------ Text section ------

Technical Documentation

OEM Compatibility Packs

OEM compatibility packs let Xolver work with existing robot controllers while keeping the core runtime OEM-agnostic.

What A Pack Provides

A compatibility pack captures the controller-facing behavior needed for a specific robot family or integration path. It does not change the model, safety layer, or runtime contract. Instead, it sits below the bounded execution boundary and translates validated intent into the shape expected by the target controller.

  • Controller profile
  • Communication expectations
  • Supported control modes
  • Timing assumptions
  • Adapter readiness checks
  • Safety-state handling
  • Commissioning requirements
  • Evidence expectations
  • Live-operation blockers

Not A Safety Bypass

The pack is not a bypass around safety. Every hardware-facing path still passes through Xolver's contract, safety, watchdog, evidence, and approval gates.

Current Direction

KUKA RSI bench workflows are the first active retrofit path.

Additional OEM pack profiles are being prepared for proof-of-concept validation across major industrial robot families. These profiles are designed to reuse the same commissioning, preview, readiness, and evidence surfaces rather than creating one-off integrations.

Why This Matters

Most factories already have working robots. The challenge is not replacing every controller. The challenge is adding adaptive intelligence while preserving control boundaries, safety expectations, and operator trust.

------ Material supplied ------

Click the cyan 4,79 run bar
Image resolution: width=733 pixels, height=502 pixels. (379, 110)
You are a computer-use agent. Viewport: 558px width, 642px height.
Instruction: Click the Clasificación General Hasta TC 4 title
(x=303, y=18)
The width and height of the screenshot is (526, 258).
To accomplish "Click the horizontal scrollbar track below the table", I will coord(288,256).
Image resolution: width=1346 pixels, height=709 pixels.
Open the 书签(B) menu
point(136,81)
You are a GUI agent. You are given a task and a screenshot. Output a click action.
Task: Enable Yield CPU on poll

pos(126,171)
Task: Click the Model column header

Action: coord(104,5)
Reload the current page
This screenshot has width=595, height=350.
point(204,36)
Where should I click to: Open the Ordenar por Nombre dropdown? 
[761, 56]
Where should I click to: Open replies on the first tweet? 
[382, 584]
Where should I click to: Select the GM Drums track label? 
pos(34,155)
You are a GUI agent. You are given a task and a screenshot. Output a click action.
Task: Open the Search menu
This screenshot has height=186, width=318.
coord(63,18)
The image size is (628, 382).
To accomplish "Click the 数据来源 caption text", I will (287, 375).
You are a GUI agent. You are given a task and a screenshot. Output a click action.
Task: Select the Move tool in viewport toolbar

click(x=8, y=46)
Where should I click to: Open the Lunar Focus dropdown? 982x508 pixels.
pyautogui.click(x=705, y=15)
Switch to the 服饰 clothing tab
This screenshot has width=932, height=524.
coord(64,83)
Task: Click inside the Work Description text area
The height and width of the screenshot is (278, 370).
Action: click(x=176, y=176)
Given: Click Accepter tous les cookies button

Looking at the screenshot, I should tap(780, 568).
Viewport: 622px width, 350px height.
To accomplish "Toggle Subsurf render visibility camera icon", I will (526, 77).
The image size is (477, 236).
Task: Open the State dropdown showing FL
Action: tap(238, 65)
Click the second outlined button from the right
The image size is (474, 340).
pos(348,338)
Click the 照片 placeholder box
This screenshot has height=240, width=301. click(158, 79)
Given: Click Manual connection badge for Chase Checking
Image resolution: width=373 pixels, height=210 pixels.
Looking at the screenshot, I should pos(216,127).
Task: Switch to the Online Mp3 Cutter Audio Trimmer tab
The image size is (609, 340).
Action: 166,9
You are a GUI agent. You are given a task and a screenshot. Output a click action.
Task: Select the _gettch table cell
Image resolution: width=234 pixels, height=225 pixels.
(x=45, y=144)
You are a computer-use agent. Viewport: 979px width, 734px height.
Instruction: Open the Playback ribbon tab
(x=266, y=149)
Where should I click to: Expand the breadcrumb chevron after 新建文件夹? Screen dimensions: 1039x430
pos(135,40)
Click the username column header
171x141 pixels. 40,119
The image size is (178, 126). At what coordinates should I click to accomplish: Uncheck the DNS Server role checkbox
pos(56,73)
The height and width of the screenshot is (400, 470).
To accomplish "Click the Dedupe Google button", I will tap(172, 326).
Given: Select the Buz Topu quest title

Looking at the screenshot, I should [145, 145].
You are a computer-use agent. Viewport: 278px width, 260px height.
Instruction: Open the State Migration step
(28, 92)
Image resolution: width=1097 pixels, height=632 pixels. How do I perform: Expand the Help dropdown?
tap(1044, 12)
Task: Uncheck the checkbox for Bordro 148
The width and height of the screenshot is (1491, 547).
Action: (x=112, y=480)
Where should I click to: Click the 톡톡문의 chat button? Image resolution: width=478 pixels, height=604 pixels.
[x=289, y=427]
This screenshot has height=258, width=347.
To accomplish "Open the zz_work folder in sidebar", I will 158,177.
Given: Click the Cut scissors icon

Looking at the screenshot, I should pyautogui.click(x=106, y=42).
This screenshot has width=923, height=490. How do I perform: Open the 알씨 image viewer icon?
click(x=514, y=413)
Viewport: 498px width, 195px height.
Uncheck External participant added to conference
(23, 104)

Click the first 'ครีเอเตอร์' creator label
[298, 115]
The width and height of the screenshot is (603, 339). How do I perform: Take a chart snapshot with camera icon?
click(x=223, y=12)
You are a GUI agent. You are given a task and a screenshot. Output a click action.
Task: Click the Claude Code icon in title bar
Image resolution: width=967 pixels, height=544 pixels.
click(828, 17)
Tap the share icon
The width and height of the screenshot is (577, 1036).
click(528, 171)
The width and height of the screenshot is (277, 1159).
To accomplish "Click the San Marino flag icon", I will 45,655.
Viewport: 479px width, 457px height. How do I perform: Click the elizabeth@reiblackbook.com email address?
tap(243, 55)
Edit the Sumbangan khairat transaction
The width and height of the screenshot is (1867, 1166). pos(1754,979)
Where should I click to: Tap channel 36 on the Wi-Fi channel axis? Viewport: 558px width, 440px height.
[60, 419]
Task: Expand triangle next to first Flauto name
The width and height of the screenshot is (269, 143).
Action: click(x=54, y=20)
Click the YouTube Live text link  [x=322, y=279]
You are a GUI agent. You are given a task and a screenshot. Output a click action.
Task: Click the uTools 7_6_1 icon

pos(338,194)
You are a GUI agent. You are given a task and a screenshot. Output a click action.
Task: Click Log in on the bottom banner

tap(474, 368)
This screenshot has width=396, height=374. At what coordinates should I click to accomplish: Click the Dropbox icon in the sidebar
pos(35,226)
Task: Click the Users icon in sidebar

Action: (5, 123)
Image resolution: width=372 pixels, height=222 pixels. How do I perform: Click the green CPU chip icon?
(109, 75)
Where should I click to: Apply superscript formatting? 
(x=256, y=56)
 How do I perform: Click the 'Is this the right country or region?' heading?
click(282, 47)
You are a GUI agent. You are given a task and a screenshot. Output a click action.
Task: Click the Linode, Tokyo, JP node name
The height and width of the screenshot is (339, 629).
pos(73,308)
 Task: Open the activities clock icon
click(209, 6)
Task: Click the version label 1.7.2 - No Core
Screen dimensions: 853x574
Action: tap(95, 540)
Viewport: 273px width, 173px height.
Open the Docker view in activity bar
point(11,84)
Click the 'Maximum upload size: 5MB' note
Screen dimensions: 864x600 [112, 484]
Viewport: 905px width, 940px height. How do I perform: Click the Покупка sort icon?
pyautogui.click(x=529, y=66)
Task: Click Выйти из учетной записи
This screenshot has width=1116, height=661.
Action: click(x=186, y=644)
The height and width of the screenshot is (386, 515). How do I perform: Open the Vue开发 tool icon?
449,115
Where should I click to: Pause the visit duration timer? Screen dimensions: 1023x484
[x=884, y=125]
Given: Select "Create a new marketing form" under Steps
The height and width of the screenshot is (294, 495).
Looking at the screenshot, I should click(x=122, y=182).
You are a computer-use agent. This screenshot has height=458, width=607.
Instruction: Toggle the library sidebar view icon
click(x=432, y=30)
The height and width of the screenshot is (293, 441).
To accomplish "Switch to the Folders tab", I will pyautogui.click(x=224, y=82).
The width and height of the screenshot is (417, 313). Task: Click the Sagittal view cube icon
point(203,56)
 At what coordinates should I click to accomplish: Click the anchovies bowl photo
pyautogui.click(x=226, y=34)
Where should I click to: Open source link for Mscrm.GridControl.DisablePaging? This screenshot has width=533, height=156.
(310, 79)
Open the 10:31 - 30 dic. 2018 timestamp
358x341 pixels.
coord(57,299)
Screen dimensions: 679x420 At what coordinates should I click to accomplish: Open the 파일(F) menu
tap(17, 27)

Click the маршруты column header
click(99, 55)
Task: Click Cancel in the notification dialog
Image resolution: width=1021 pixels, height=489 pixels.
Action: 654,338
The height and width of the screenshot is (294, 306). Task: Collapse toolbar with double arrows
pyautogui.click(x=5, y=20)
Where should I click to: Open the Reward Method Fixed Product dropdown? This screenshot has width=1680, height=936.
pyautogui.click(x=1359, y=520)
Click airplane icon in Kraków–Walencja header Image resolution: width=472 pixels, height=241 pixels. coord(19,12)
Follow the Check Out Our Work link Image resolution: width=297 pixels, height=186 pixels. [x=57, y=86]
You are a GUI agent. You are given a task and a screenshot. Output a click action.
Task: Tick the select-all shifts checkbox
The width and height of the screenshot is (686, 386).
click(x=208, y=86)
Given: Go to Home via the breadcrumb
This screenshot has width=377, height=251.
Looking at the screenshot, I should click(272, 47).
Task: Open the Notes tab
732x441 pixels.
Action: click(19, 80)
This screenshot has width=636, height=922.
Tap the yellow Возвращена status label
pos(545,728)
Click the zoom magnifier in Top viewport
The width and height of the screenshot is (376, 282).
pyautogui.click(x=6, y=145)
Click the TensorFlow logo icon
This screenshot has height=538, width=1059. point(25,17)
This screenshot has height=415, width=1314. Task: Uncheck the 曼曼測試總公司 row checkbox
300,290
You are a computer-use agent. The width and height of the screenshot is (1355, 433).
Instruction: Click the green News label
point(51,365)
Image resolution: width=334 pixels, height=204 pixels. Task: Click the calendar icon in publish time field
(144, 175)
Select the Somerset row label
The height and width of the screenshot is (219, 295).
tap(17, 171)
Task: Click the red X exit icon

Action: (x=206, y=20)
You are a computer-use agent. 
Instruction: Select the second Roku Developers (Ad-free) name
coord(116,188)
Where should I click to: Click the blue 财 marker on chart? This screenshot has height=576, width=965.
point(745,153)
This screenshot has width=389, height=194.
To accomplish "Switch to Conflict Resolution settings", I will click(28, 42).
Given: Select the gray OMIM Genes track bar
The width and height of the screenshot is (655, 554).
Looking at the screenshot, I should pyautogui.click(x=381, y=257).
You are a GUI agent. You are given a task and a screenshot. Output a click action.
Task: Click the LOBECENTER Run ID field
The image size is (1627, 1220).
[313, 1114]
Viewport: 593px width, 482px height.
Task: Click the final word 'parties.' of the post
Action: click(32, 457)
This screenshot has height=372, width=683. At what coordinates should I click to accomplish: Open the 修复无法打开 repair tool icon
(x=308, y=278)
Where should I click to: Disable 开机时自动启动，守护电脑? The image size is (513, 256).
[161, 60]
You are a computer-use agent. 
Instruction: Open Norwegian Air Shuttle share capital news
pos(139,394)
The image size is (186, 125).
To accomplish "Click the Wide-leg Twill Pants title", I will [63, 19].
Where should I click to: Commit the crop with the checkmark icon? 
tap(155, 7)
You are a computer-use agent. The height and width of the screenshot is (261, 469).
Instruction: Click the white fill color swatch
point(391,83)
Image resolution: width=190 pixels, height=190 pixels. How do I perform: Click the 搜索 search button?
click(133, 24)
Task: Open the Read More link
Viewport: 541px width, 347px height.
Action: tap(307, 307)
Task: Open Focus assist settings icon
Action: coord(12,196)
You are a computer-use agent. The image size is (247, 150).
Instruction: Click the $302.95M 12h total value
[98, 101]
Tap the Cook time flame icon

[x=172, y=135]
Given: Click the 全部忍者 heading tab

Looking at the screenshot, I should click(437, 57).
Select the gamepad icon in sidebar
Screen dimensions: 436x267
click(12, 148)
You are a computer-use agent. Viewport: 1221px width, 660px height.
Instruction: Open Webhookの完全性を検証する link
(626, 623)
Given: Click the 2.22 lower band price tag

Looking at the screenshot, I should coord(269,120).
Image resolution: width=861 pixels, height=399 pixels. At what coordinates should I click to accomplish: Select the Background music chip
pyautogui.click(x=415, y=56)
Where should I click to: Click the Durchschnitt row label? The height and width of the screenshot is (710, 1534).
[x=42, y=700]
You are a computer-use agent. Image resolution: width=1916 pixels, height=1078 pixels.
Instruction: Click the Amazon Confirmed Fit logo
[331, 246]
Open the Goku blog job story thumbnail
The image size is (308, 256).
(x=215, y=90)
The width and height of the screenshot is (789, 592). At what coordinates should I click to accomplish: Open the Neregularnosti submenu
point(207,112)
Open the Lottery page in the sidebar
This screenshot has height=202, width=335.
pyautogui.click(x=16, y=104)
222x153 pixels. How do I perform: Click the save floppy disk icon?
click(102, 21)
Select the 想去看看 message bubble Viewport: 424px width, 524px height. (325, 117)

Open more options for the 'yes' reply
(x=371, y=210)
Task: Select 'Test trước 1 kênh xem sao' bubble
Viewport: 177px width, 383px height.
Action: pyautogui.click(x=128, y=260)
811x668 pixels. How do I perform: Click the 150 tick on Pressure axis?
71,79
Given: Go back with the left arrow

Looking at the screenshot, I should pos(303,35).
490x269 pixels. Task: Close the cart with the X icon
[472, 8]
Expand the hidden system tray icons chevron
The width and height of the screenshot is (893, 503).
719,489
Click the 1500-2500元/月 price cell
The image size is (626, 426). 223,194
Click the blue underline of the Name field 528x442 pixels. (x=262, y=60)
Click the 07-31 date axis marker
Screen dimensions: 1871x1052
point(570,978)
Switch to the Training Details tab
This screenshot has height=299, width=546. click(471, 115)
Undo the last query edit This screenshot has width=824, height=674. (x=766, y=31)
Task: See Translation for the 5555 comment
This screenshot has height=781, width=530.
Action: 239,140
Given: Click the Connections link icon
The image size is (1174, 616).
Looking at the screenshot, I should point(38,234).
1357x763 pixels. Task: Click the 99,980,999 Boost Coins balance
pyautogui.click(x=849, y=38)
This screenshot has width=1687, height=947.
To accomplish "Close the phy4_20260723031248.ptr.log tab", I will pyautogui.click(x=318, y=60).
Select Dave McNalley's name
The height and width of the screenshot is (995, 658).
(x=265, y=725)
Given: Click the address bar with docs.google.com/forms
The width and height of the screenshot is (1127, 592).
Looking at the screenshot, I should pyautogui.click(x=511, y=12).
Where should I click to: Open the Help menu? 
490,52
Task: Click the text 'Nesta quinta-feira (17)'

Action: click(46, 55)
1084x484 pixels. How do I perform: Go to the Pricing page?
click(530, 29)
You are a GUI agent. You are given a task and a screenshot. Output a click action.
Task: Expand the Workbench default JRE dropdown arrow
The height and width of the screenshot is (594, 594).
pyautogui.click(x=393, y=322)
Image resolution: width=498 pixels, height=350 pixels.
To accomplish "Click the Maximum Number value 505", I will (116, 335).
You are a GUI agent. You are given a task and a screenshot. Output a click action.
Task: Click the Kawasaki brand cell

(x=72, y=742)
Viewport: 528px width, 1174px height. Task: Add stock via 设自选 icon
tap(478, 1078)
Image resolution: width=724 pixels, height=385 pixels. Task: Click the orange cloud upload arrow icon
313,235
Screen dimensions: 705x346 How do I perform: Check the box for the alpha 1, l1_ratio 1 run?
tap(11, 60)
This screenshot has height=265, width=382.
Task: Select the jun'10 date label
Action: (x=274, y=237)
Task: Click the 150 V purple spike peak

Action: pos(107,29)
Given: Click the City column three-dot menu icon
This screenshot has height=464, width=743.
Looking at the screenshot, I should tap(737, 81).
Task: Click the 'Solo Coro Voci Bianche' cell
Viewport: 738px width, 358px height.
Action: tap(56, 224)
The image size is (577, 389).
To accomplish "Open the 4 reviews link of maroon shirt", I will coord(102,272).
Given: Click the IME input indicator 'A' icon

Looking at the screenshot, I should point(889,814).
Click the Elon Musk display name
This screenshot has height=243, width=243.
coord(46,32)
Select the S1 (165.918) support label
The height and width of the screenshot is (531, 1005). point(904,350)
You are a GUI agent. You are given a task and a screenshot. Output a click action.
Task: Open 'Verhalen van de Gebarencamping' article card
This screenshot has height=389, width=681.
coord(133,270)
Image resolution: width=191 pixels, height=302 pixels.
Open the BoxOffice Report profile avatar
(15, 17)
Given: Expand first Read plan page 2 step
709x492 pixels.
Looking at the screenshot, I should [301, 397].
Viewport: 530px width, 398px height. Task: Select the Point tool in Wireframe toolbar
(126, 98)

------

**Things to do:**
1. From the documentation on OEM compatibility packs, list every gate that each hardware-facing path still passes through.
2. Continue the documentation on OEM compatibility packs from its last sentence.

**Written responses:**
1. Contract, safety, watchdog, evidence, and approval

2.
OEM compatibility packs let Xolver meet existing cells where they are.

FAQ

Does an OEM compatibility pack replace the robot controller?

No. A pack defines controller-facing behavior for an integration path. It lets Xolver translate validated intent into the shape expected by the target controller while preserving the existing automation stack.

Can an OEM pack bypass runtime safety gates?

No. Hardware-facing behavior still passes through runtime contracts, safety shields, watchdogs, evidence requirements, and operator approval gates.

Which OEM path is active first?

KUKA RSI bench workflows are the first active retrofit path. Additional profiles are being prepared for proof-of-concept validation across major industrial robot families.

Why keep OEM logic in packs instead of the core runtime?

Keeping controller-specific behavior in packs lets the core runtime remain OEM-agnostic while still supporting commissioning, preview, readiness, and evidence surfaces for specific robot families.